--- START ---

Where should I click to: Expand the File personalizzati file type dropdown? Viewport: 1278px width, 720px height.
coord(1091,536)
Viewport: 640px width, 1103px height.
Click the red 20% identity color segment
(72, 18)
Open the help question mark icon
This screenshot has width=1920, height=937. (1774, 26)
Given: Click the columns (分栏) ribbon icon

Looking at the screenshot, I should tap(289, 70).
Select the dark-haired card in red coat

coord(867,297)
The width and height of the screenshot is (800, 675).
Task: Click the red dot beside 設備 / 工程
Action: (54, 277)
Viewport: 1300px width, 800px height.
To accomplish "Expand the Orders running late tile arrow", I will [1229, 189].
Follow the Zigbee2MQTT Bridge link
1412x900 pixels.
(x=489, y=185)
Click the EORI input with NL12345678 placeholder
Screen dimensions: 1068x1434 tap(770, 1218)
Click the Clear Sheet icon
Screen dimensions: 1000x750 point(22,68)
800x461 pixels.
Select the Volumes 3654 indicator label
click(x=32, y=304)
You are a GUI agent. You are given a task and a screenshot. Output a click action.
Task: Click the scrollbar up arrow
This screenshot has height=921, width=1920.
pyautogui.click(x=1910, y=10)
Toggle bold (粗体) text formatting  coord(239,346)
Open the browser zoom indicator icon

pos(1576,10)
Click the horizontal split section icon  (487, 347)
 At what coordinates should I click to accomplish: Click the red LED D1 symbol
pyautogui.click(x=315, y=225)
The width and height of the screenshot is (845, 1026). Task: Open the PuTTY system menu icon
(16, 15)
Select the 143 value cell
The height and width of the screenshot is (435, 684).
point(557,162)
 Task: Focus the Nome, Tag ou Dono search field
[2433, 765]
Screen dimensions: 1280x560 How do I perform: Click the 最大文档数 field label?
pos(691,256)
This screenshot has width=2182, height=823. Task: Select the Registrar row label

--- END ---

ABOUT THIS TASK
The lines above, starting at the one with "Viewport: 640px width, 1103px height." and ending at the one with "Click the horizontal", are the only ones to return, exactly as written.

REPLY TO THE EXERCISE
Viewport: 640px width, 1103px height.
Click the red 20% identity color segment
(72, 18)
Open the help question mark icon
This screenshot has width=1920, height=937. (1774, 26)
Given: Click the columns (分栏) ribbon icon

Looking at the screenshot, I should tap(289, 70).
Select the dark-haired card in red coat

coord(867,297)
The width and height of the screenshot is (800, 675).
Task: Click the red dot beside 設備 / 工程
Action: (54, 277)
Viewport: 1300px width, 800px height.
To accomplish "Expand the Orders running late tile arrow", I will [1229, 189].
Follow the Zigbee2MQTT Bridge link
1412x900 pixels.
(x=489, y=185)
Click the EORI input with NL12345678 placeholder
Screen dimensions: 1068x1434 tap(770, 1218)
Click the Clear Sheet icon
Screen dimensions: 1000x750 point(22,68)
800x461 pixels.
Select the Volumes 3654 indicator label
click(x=32, y=304)
You are a GUI agent. You are given a task and a screenshot. Output a click action.
Task: Click the scrollbar up arrow
This screenshot has height=921, width=1920.
pyautogui.click(x=1910, y=10)
Toggle bold (粗体) text formatting  coord(239,346)
Open the browser zoom indicator icon

pos(1576,10)
Click the horizontal split section icon  (487, 347)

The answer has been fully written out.